# Weekend with Drew- Mount Snow, VT April 5 & 6 2014



## SkiRay (Apr 8, 2014)

We were supposed to go to Gore this weekend but, our great friend Drew, who works and skis at Mount Snow has been dying to ski with us for 3 years. Having a free place to stay and unlimited Spring skiing (well until they close) for 79 dollars per person with a free ticket for next late fall, convinced a family on a budget to check out Snow.. I have not been there in 27 years and I can say, the snow was great and we had a great time. 

"Weekend with Drew Podwal" - 3 years in trying to make this weekend happen.

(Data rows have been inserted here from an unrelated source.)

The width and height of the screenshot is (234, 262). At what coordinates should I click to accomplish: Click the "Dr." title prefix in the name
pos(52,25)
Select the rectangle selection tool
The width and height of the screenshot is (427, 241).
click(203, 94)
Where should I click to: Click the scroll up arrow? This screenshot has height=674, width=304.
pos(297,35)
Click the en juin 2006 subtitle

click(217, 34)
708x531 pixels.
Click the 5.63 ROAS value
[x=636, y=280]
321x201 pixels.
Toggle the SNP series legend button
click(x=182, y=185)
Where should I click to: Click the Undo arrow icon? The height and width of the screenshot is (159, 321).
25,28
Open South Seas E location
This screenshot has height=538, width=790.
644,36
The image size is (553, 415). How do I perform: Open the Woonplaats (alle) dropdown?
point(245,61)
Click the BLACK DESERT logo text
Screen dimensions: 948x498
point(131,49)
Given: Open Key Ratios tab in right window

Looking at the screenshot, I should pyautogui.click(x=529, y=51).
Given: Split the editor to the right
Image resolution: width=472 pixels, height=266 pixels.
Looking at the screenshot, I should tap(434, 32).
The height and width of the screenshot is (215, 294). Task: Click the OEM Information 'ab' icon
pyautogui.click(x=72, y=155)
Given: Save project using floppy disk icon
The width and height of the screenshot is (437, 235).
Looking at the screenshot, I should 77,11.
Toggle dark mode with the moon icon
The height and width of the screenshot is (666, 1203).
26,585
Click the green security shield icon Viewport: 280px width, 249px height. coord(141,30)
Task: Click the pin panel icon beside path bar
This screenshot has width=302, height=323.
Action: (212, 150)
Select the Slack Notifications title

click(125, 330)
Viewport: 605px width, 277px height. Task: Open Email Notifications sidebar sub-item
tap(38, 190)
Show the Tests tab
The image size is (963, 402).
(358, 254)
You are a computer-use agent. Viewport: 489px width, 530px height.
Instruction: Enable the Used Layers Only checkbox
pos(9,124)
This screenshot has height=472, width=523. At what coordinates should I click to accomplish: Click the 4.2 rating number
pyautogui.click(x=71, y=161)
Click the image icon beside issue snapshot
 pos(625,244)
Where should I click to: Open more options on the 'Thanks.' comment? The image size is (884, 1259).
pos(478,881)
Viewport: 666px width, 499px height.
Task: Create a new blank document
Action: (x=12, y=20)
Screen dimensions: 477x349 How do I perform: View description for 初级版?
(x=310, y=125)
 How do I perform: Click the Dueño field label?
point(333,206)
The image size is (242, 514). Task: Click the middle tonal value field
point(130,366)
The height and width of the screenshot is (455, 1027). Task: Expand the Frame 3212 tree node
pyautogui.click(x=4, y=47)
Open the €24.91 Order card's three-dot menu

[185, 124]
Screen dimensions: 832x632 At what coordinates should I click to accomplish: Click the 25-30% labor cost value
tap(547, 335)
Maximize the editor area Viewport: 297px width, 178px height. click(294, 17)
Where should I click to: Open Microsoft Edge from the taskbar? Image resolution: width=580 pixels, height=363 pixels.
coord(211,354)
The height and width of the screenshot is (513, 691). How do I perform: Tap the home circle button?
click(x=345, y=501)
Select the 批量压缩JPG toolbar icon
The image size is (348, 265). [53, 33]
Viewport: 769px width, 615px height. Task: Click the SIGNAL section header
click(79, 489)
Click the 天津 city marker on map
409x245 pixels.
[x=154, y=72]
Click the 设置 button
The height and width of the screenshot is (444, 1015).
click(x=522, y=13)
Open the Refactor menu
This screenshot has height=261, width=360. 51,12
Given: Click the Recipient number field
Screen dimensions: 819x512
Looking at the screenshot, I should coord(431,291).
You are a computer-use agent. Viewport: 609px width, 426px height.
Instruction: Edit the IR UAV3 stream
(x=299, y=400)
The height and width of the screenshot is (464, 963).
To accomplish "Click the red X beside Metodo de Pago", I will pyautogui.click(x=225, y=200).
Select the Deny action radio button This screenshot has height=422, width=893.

It was a great weekend and hope for many more ski days with you our friend. We hope you like this video...... — with Drew Podwal, Alicia Alba, Ray Alba at Mount Snow.

Shot at Mount Snow Ski Resort, Vermont

April 5th and 6th, 2014


----------



## ScottySkis (Apr 8, 2014)

Hi welcome to Alpine zone..Mount snow is nice hill.


----------



## SkiRay (Apr 8, 2014)

*Thanks ScottySkis for the welcome!*



ScottySkis said:


> Hi welcome to Alpine zone..Mount snow is nice hill.



Thank you. I have a bunch of video ski reports we have done over the last 3 years.. This one was arguably one of our best that we have done.  We have others on youtube - not all from this year.. All good, clean fun, family stuff! 

It was great to visit Mount Snow again...


----------